## Recorded data

· · · · ·

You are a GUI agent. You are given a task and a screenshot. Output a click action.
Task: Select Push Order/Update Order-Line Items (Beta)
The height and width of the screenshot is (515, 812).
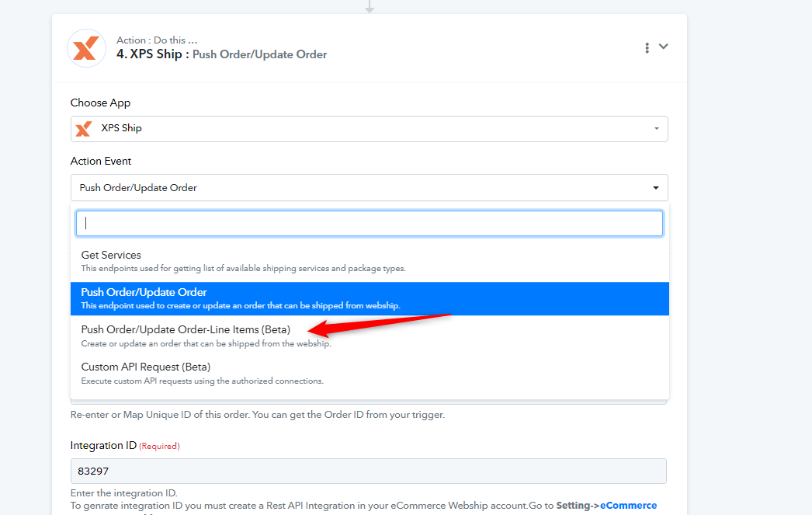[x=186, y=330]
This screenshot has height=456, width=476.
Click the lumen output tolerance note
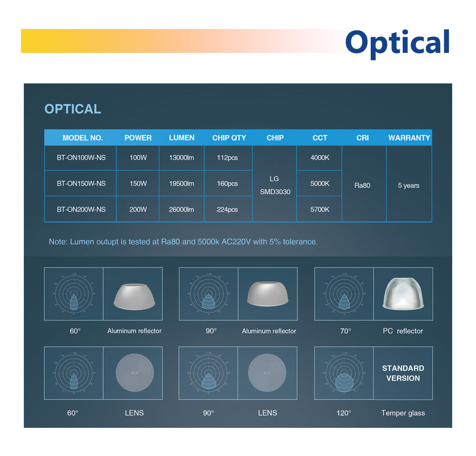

· · · · ·

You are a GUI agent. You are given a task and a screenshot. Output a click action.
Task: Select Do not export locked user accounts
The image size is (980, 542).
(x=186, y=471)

· · · · ·

## Task objective
Only one stretch of the data above is needed. Restate it word for word, from the line containing "This screenshot has height=456, width=476." through the line containing "Click the lumen output tolerance note", both ends included.

## Answer space
This screenshot has height=456, width=476.
Click the lumen output tolerance note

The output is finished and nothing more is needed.